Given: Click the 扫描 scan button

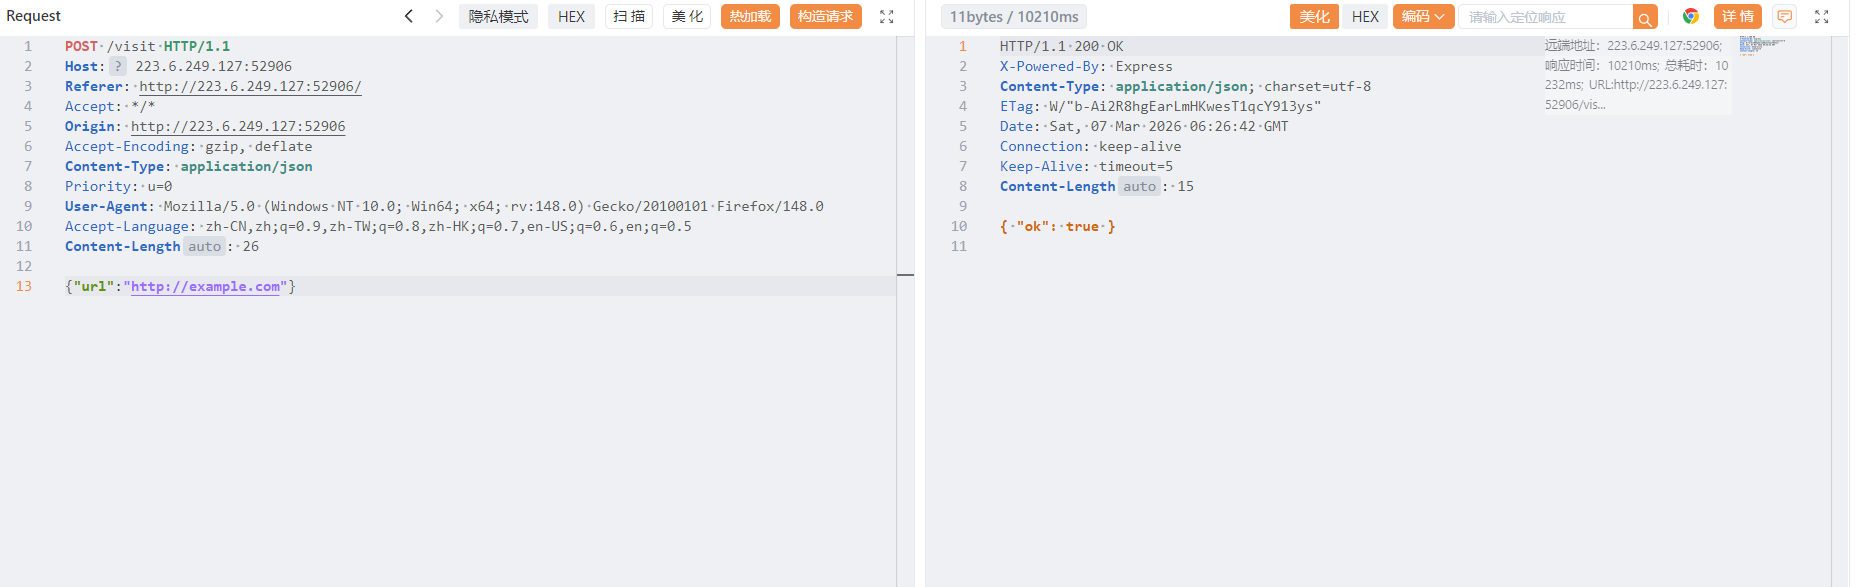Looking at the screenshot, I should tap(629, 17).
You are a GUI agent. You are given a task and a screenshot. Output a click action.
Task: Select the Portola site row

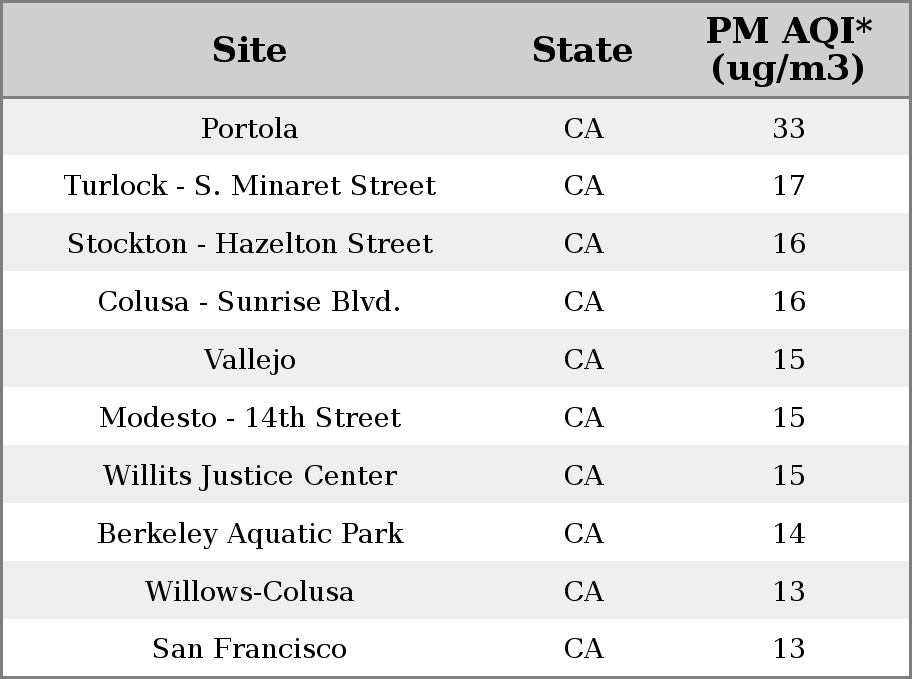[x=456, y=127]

= = =

*Task objective*:
Repeat only the lines from the line with "You are a GUI" to the end of the entries, including both the first and the last line, and drop every picture.

*Solution to this exercise*:
You are a GUI agent. You are given a task and a screenshot. Output a click action.
Task: Select the Portola site row

[x=456, y=127]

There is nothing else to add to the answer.